SUPPLIED RECORDS ▸
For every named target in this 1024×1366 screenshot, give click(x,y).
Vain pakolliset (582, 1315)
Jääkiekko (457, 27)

...

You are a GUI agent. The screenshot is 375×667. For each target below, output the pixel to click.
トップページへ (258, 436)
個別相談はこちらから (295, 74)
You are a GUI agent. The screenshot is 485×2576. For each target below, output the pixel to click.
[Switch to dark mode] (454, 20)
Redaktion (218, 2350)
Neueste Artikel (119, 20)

YOUR OBJECTIVE ▸ Anywhere the listing shows the word "each", copy the full line.

YOUR SOLUTION ▸
You are a GUI agent. The screenshot is 375×667. For each target below, output the pixel to click.
You are a GUI agent. The screenshot is 485×2576. For each target below, output the pixel to click.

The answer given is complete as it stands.